Harlow turned his head to listen when Katelyn spoke.
He had decided that he did not like her.
Not because she had been outrageously rude or spoke out of turn, or even that she had proved herself difficult. But that he knew not matter how tightly he could turn the screws; she had already chosen to live in a world apart from where he resided. Katelyn Persimmon existed on a plane where the world had sprung free from black and white toward technicolor. Just a glimpse would be enough to weaken a man with ideas of freedom and liberty. Except she simmered between the shades of gray and rainbow of color. She did her best to wrench those free and clear – willing to live in the in between so long as it kept others safe.
“Wouldn’t that be a wonderful world, where a man could choose to be a baker, a hovercraft driver, or a rancher?” Harlow leaned back again into the booth. “Your children could grow up to be anything they’d ever wanted to be, and we’d all go to bed dreaming just how much better a place we could make this, now couldn’t we?”
He smiled a crooked grin before it slipped off his face, back to the cold, neutral expression he’d been giving Kass in his stare before.
“We tried all of that before, to let people choose how they wanted to live. There was war. Famine. Cruelty and injustice for the sake of advancing their own self-interest.
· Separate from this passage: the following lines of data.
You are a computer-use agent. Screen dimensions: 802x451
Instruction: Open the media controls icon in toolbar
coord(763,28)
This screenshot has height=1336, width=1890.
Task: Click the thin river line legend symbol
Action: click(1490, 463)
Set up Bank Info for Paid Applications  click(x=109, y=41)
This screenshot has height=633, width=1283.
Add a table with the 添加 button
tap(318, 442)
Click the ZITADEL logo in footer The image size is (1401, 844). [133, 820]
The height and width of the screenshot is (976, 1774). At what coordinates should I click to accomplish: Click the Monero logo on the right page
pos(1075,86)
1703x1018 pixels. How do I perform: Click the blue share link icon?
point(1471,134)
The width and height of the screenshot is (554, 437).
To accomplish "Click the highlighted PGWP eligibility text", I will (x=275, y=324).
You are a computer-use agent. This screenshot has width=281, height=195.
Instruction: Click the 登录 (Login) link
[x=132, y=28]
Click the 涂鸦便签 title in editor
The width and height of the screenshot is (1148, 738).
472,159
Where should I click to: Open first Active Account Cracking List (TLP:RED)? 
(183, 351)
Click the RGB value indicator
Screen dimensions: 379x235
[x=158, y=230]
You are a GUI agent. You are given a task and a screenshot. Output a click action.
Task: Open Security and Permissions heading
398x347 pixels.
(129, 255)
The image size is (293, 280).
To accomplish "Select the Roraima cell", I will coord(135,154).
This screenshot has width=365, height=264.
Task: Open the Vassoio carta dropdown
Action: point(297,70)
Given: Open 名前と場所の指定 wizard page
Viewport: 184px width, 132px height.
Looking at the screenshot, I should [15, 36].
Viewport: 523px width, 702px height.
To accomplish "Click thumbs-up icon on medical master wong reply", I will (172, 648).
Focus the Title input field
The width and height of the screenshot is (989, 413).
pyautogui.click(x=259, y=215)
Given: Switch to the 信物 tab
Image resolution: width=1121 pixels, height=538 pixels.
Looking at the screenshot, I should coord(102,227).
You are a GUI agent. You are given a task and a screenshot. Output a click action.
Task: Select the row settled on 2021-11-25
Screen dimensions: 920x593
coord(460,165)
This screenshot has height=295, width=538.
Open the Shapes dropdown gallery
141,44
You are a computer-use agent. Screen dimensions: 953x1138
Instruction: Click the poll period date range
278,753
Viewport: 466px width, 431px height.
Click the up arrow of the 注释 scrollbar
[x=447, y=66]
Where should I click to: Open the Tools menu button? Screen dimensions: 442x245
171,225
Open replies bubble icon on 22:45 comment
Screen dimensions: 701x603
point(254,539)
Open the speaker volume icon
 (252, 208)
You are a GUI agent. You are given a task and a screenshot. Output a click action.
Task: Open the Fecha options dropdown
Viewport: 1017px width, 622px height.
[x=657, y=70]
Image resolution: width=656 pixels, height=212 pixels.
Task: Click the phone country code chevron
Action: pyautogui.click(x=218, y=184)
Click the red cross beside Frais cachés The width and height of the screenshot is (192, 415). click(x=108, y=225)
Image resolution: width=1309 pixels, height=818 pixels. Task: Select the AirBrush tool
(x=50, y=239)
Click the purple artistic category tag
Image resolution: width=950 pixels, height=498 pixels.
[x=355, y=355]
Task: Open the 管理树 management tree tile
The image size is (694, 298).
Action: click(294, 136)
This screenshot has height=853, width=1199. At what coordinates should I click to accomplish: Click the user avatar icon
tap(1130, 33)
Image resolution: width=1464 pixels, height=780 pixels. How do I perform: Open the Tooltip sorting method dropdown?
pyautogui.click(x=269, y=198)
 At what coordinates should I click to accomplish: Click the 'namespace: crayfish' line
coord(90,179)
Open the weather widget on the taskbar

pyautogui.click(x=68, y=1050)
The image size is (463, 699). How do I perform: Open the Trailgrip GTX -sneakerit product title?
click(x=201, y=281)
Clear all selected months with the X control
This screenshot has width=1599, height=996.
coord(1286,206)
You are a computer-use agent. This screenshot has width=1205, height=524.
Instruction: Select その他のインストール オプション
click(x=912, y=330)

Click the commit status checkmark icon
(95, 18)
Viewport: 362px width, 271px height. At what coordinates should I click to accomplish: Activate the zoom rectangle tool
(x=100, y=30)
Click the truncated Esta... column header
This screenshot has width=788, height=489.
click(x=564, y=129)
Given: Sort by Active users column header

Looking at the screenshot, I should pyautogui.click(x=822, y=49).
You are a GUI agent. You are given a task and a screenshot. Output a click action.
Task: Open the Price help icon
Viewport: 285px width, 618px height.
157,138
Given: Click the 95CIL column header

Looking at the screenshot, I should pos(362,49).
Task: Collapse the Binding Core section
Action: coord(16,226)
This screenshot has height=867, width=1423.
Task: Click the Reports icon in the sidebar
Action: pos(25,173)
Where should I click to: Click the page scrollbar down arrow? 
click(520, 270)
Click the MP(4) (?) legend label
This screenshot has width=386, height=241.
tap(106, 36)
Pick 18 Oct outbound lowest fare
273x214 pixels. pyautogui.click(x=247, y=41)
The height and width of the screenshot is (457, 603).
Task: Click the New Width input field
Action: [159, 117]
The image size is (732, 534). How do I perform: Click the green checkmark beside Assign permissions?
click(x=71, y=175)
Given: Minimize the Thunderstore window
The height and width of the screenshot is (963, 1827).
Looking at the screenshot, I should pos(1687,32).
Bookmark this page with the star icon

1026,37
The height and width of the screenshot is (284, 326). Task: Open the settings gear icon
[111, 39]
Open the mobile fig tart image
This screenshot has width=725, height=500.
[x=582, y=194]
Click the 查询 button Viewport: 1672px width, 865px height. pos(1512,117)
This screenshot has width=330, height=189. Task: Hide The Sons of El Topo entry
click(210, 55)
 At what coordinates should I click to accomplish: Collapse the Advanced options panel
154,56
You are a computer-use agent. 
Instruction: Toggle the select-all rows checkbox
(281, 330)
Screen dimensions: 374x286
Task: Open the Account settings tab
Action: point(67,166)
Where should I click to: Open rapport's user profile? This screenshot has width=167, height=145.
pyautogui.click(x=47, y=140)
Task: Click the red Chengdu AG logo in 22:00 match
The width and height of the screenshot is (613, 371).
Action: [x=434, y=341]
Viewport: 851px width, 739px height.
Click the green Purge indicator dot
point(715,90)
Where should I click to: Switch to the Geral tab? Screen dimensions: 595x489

Greed that almost ended the world as we know it.” Harlow ticked off what they’d taught him of the old world. “Inevitably, even for all the good a man can do, he can’t stop the impulse of another to take. And just as you say – give a one bread and another will ask, why does he get that and not me? And then he asks why his family, his friends, those that look and talk like him don’t have all the things he thinks he deserves.”
Harlow reached forward to hold a hand over the deck. He stared down at his hand a moment before splitting the cards in a cut and stacking them back on top of one another.
“Even men who join the peacekeepers forget our job is not to mete out justice. There’s no justice in Panem.” He smiled again. “Because the moment you think of justice and right and wrong, you’ve already lost. That would mean we think you all have the same right to judge what we – and you – do to one another. No, peacekeepers don’t give you justice.”
He shook his head and leaned further back into the booth. How many heads had he smashed himself, like overripe watermelon across fresh pavement on a summer’s day?
“The capitol gives you mercy.” He said, voice low. “Because mercy is forgiveness. And we spend our lives forgiving men like your mayor for ever thinking he had a right to justice.”